小黑的靈魂回到米迦勒的手中,佛拉斯朝他怒吼:“把小黑還給我!”

“為什麼要將小黑還給你?憑什麼?”米迦勒輕蹙眉,冷淡地看着他。

憑什麼?佛拉斯張口想說憑她是他的人,卻如何也說不出口。

小黑也許會有可能變成他的人,但是他不要,他要的一直是安,一直是安啊!

“說不出來了吧?在你的心裏一直都只有一個安,為了安,你不惜利用一個無辜的女孩,雖然她的意外不能怪你,但是你讓她毫無求生意志的離開軀體。”

佛拉斯猛地抬頭,大聲怒吼:“不,小黑不是想求死,她不是……”

“她是,因為她知道你想要的是她體內的安,為了成全你,她將身體讓給安,完全不爭取。”米迦勒每說一句,佛拉斯的面色便慘白一分。

“你把事情告訴她了?是你搞的鬼!”佛拉斯的眸中燃起熊熊怒火,此刻憤怒是支撐他的唯一力量。

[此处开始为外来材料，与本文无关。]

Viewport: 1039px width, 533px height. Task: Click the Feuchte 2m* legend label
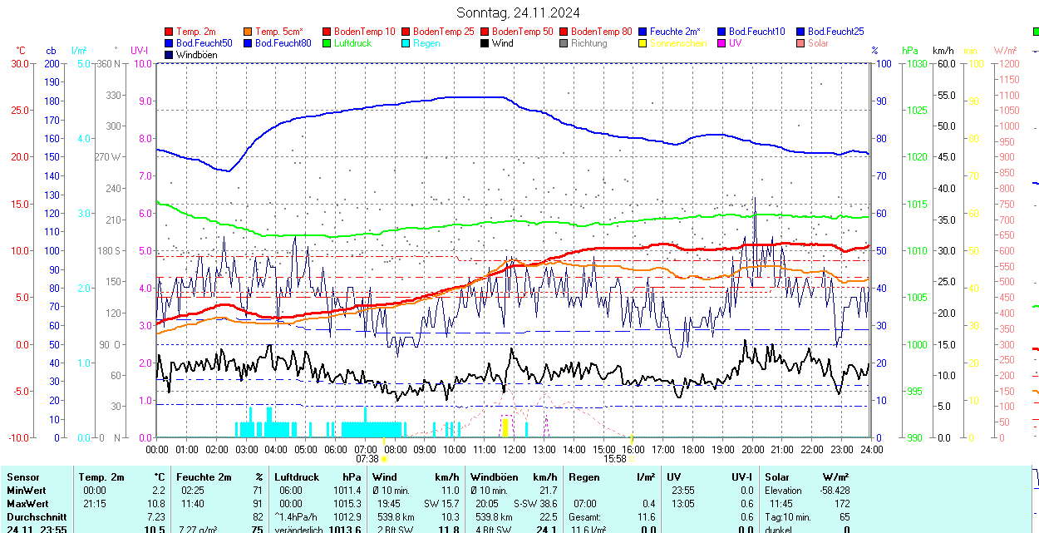[675, 32]
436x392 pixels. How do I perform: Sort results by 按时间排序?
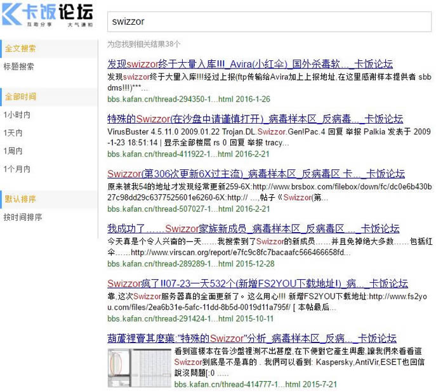pos(23,217)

“不錯,我將你和安的事源源本本的告訴她,只可惜她沒能及時離開你。”

“不--是你害死小黑,把小黑還給我。”佛拉斯四周揚起風暴,他一掌劈向米迦勒,倏地一道閃光隨着他的手直射向米迦勒。

米迦勒伸手一擋,只見他周邊的建築物應聲而倒,僅有他豪發無傷的屹立瓦礫堆中。

“你想在人間製造殺戮嗎?”米迦勒冷聲道。

“我不想殺人,我只要殺你--”佛拉斯說著,手中出現一柄黑體長劍。

“佛拉斯,你又想重蹈覆轍,再一次開啟開地大戰嗎?前一次你為了安、為了愛,師出有名,而這一次是為了什麼?想用什麼借口來掩飾你的罪行?”米迦勒揚聲斥道。

佛拉斯手中的劍頓了一下,剎那間,這把他慣用的赤焰重逾千斤。

米迦勒怒視他道:“命運之輪已經轉動,你和小黑之間無緣,和安也不會有好結果,這一切都只能怪你自己跋扈、霸道,這種結局就讓你去承受吧!”

白光一閃,米迦勒消失無蹤。

佛拉斯突然揚聲大笑,陰鬱的眼眸瀰漫著不顧一切的獨斷與陰狠。

“管他什麼好不好,有膽全來吧!我佛拉斯絕不會屈服的。”他冷酷的說。

“陛下--”

“從此以後不準在我面前提起黑安琪三個字,永遠不準!”

安培和賀貝里一愣,全懾於冥王冰冷的眼神。

佛拉斯臉色一整,現在他只有安了,為了保住安他將不惜任何代價。

*****

學生自治團的辦公室內,四個各有心事的人不發一言的坐着,當第五個人走進來時,他們全抬頭看着她。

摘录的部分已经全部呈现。